Advances in generative models and sequence learning have greatly promoted research in dance motion generation, yet current methods still suffer from coarse semantic control and poor coherence in long sequences.
In this work, we present LRCM (Listen to Rhythm, Choose Movements), a multimodal-guided diffusion framework supporting both diverse input modalities and autoregressive dance motion generation. We explore a feature-decoupling paradigm for dance datasets and generalize it to the Motorica Dance dataset, separating motion capture data, audio rhythm, and professionally annotated global and local text descriptions.
Our diffusion architecture integrates an audio–latent Conformer and a text–latent Cross-Conformer, and incorporates a Motion Temporal Mamba Module (MTMM) to enable smooth, long-duration autoregressive synthesis. Experimental results indicate that LRCM delivers strong performance in both functional capability and quantitative metrics, demonstrating notable potential in multimodal input scenarios and extended-sequence generation.
We propose a fine-grained semantic decoupling paradigm for multimodal dance datasets, formalizing the separation of dance motion, audio rhythm, and professionally annotated textual descriptions into hierarchical global style and local movement levels, instantiated on the Motorica Dance dataset.
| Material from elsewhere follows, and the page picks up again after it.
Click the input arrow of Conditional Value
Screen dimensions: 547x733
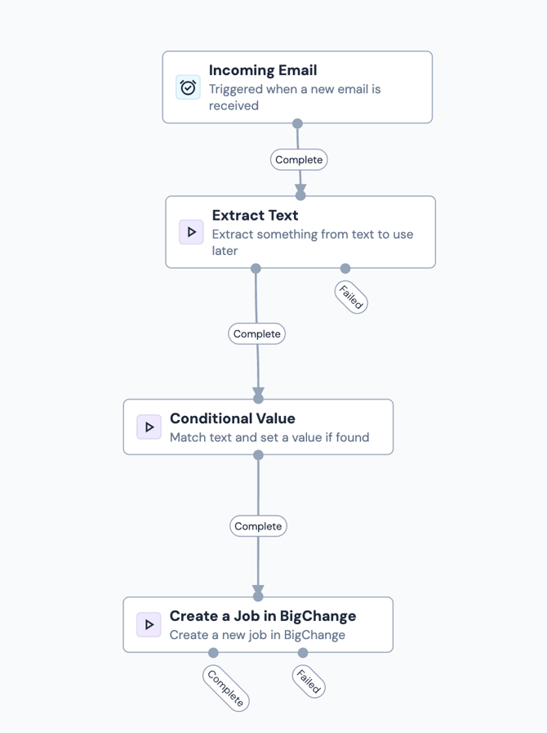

Audio–latent Conformers capture persistent rhythmic cues from audio; text–latent Cross-Conformers incorporate fine-grained semantics from global and local textual inputs. A jerk-based loss function jointly maintains rhythmic smoothness and semantic consistency.
State space model-based autoregressive extension of the diffusion framework for long-sequence generation. MTMM enables smooth, long-duration synthesis with linear complexity and hardware-friendly design via bidirectional Mamba scan.